» **Exercise brief**
Emit the line that holds "TREND (462, 48)" and all lines following it through the end of the data, verbatim, and nothing else.

Segment Open

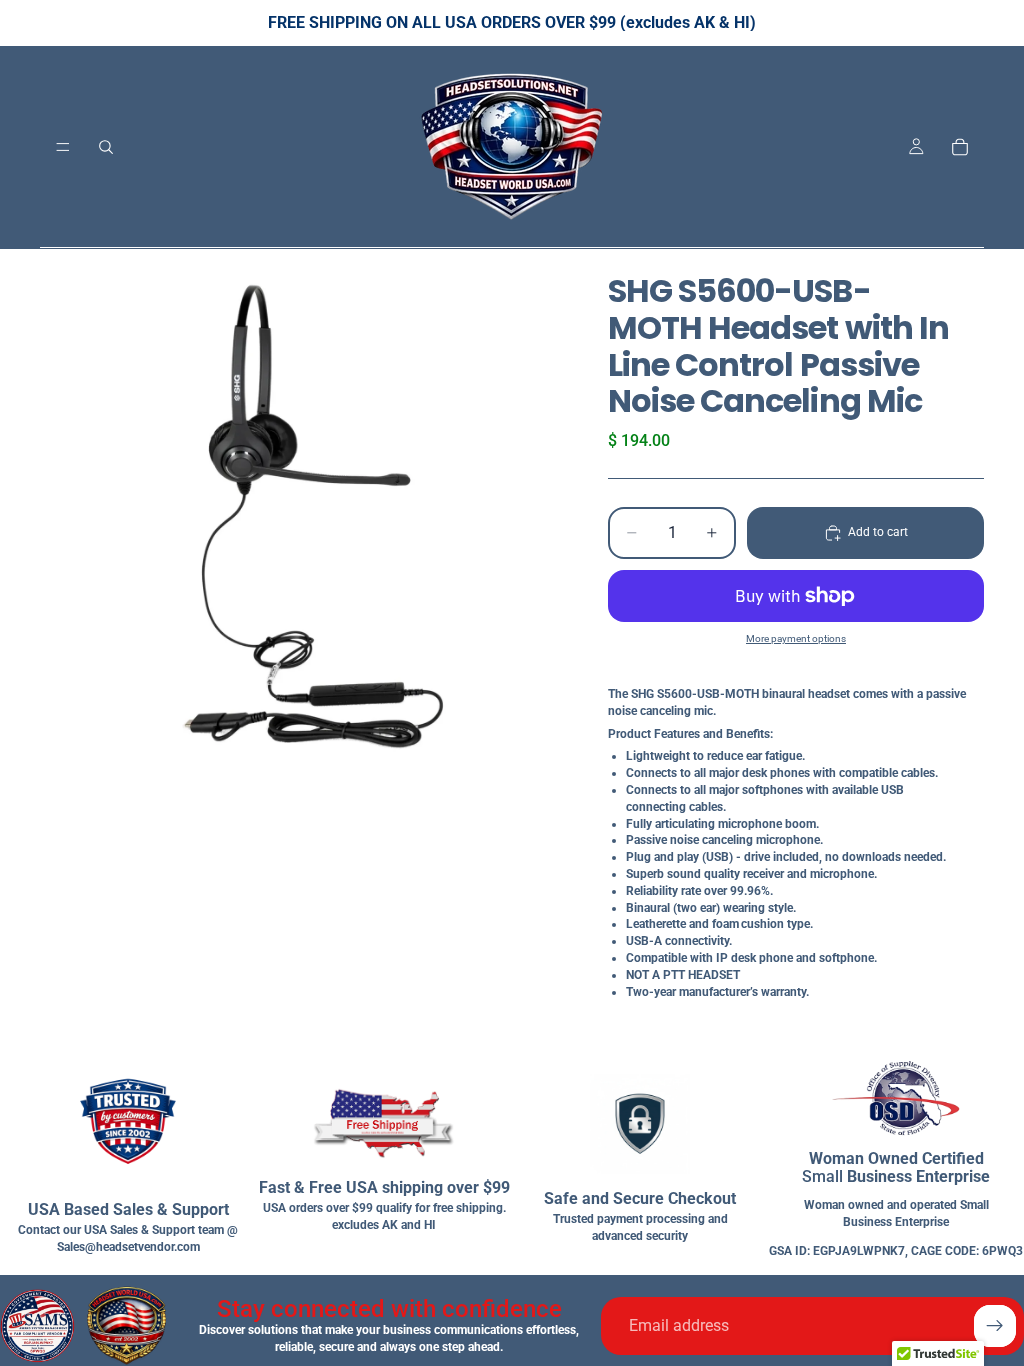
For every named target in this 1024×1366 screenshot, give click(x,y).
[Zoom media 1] (300, 509)
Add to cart (878, 532)
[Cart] (960, 147)
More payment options (796, 638)
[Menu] (63, 147)
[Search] (106, 147)
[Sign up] (995, 1326)
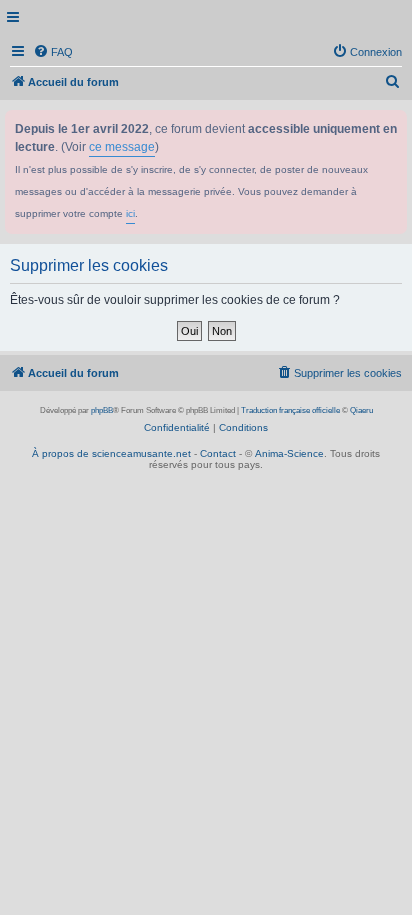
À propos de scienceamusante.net (111, 453)
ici (130, 213)
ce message (122, 147)
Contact (218, 453)
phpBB (102, 410)
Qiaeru (361, 410)
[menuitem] (53, 52)
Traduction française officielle (290, 410)
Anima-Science (289, 453)
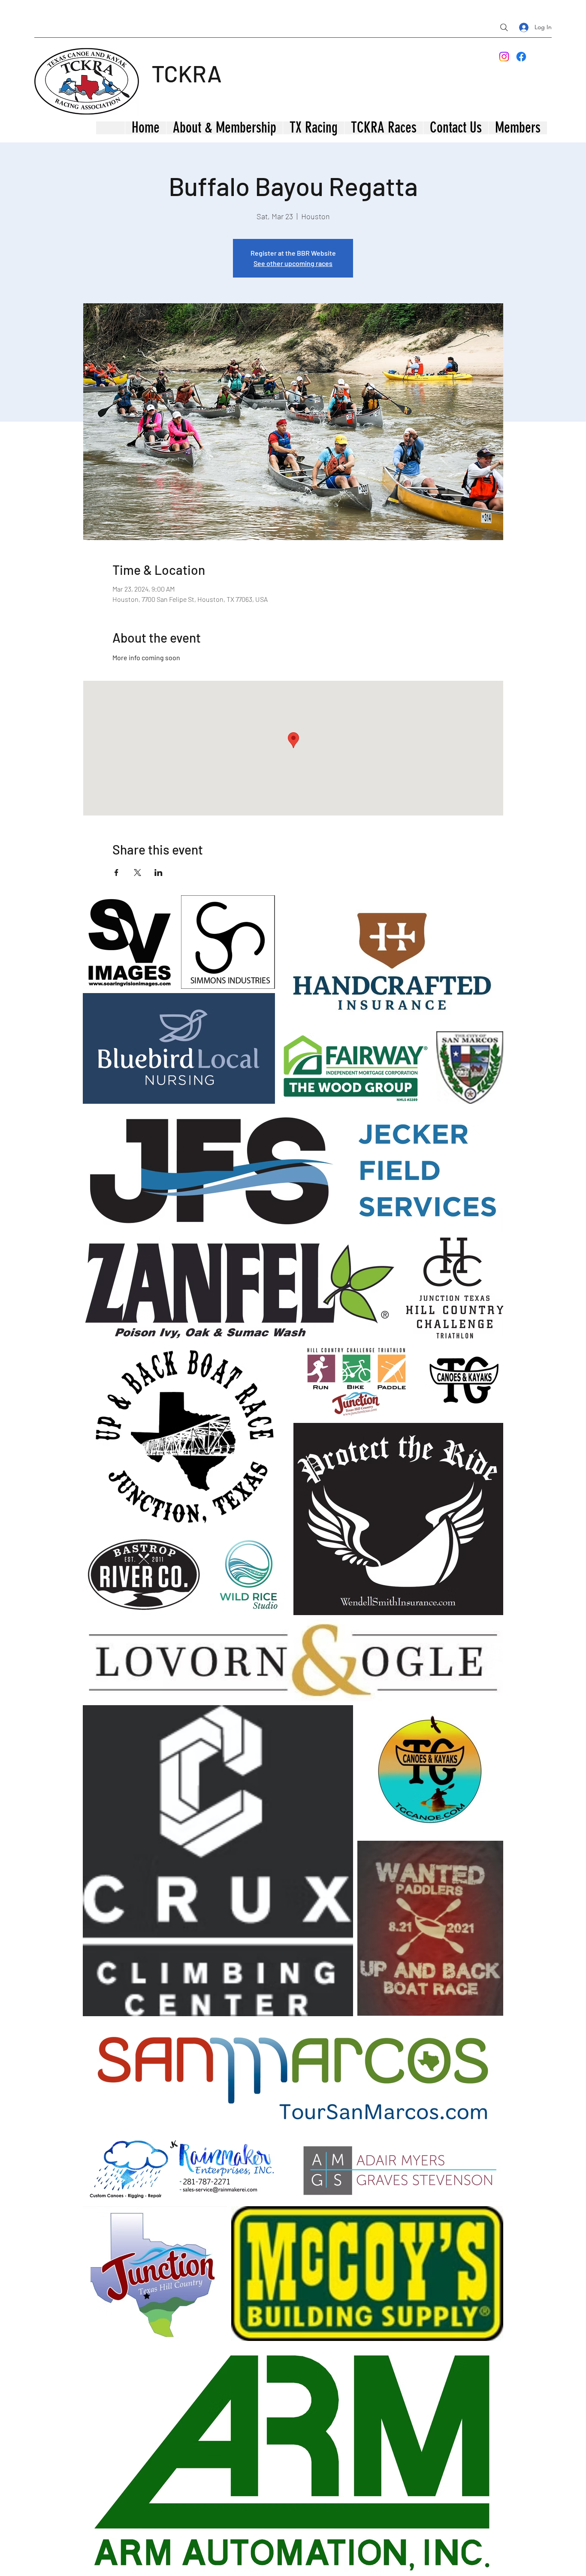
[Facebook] (521, 56)
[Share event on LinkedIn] (158, 872)
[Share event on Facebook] (116, 872)
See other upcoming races (293, 263)
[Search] (504, 27)
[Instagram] (504, 56)
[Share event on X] (137, 872)
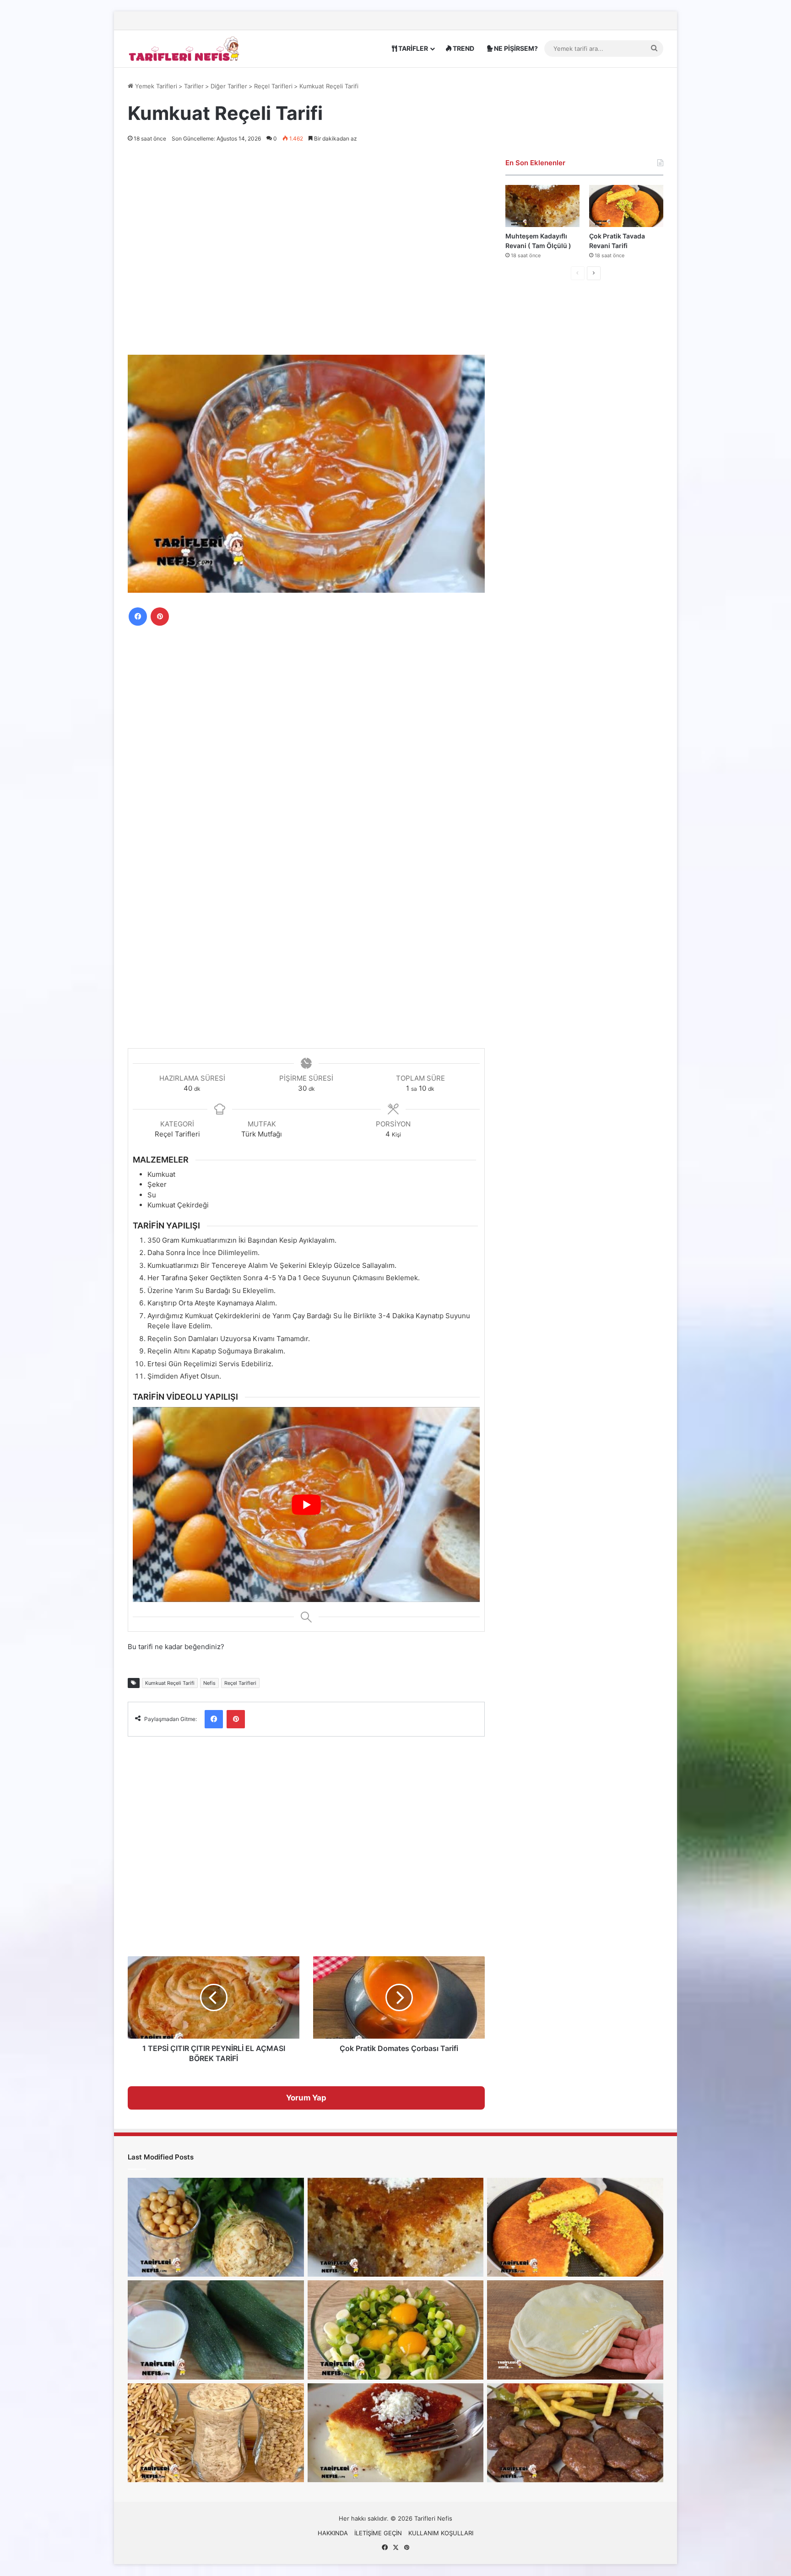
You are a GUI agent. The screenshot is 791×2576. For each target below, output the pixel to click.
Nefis (209, 1683)
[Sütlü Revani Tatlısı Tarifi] (396, 2432)
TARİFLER (412, 48)
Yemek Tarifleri (155, 86)
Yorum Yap (306, 2097)
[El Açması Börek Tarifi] (575, 2329)
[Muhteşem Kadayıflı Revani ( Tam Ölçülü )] (542, 206)
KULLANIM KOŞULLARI (440, 2533)
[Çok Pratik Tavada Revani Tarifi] (626, 206)
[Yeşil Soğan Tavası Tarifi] (396, 2329)
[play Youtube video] (306, 1504)
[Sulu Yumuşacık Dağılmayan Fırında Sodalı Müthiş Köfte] (575, 2432)
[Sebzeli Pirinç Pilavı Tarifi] (216, 2432)
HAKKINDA (333, 2533)
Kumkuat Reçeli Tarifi (170, 1683)
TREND (462, 48)
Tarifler (194, 86)
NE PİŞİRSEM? (515, 48)
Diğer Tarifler (229, 86)
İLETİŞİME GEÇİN (378, 2533)
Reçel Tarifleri (273, 86)
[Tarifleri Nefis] (185, 48)
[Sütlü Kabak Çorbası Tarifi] (216, 2329)
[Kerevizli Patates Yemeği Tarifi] (216, 2227)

Segment Closed

» **Answer for the task**
TREND (462, 48)
Tarifler (194, 86)
NE PİŞİRSEM? (515, 48)
Diğer Tarifler (229, 86)
İLETİŞİME GEÇİN (378, 2533)
Reçel Tarifleri (273, 86)
[Tarifleri Nefis] (185, 48)
[Sütlü Kabak Çorbası Tarifi] (216, 2329)
[Kerevizli Patates Yemeği Tarifi] (216, 2227)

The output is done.